Word and item position data
⟨

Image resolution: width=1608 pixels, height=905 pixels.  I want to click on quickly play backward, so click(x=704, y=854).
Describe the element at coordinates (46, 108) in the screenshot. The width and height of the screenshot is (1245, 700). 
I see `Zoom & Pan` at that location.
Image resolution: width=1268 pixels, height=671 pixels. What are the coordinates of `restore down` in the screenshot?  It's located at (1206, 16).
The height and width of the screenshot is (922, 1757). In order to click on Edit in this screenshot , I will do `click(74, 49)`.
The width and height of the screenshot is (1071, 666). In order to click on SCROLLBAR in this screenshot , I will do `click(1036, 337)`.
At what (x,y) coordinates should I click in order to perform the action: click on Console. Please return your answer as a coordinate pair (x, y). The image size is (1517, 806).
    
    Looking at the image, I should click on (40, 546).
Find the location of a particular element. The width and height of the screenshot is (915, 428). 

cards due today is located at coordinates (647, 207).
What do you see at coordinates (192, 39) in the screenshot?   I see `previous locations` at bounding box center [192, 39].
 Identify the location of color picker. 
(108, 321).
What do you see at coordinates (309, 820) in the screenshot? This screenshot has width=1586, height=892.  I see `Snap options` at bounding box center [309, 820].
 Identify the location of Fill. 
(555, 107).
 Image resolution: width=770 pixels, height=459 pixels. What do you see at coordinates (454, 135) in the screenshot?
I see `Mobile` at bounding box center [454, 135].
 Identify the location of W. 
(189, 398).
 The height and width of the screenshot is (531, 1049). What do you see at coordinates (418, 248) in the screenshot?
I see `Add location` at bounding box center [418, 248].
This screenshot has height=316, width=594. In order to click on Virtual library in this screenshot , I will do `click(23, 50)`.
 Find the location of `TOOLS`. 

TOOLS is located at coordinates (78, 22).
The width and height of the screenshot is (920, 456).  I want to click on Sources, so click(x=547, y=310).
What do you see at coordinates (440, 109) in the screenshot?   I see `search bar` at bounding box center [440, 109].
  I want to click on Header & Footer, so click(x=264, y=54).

⟩

Instructions to follow → Convert all of the lines above into a Markdown table with the columns "Row" and "Line", giving each row a number and omitting blank lines.

Task response →
| Row | Line |
|---|---|
| 1 | Image resolution: width=1608 pixels, height=905 pixels.  I want to click on quickly play backward, so click(x=704, y=854). |
| 2 | Describe the element at coordinates (46, 108) in the screenshot. The width and height of the screenshot is (1245, 700).  |
| 3 | I see `Zoom & Pan` at that location. |
| 4 | Image resolution: width=1268 pixels, height=671 pixels. What are the coordinates of `restore down` in the screenshot?  It's located at (1206, 16). |
| 5 | The height and width of the screenshot is (922, 1757). In order to click on Edit in this screenshot , I will do `click(74, 49)`. |
| 6 | The width and height of the screenshot is (1071, 666). In order to click on SCROLLBAR in this screenshot , I will do `click(1036, 337)`. |
| 7 | At what (x,y) coordinates should I click in order to perform the action: click on Console. Please return your answer as a coordinate pair (x, y). The image size is (1517, 806). |
| 8 |     Looking at the image, I should click on (40, 546). |
| 9 | Find the location of a particular element. The width and height of the screenshot is (915, 428).  |
| 10 | cards due today is located at coordinates (647, 207). |
| 11 | What do you see at coordinates (192, 39) in the screenshot?   I see `previous locations` at bounding box center [192, 39]. |
| 12 |  Identify the location of color picker.  |
| 13 | (108, 321). |
| 14 | What do you see at coordinates (309, 820) in the screenshot? This screenshot has width=1586, height=892.  I see `Snap options` at bounding box center [309, 820]. |
| 15 |  Identify the location of Fill.  |
| 16 | (555, 107). |
| 17 |  Image resolution: width=770 pixels, height=459 pixels. What do you see at coordinates (454, 135) in the screenshot? |
| 18 | I see `Mobile` at bounding box center [454, 135]. |
| 19 |  Identify the location of W.  |
| 20 | (189, 398). |
| 21 |  The height and width of the screenshot is (531, 1049). What do you see at coordinates (418, 248) in the screenshot? |
| 22 | I see `Add location` at bounding box center [418, 248]. |
| 23 | This screenshot has height=316, width=594. In order to click on Virtual library in this screenshot , I will do `click(23, 50)`. |
| 24 |  Find the location of `TOOLS`.  |
| 25 | TOOLS is located at coordinates (78, 22). |
| 26 | The width and height of the screenshot is (920, 456).  I want to click on Sources, so click(x=547, y=310). |
| 27 | What do you see at coordinates (440, 109) in the screenshot?   I see `search bar` at bounding box center [440, 109]. |
| 28 |   I want to click on Header & Footer, so click(x=264, y=54). |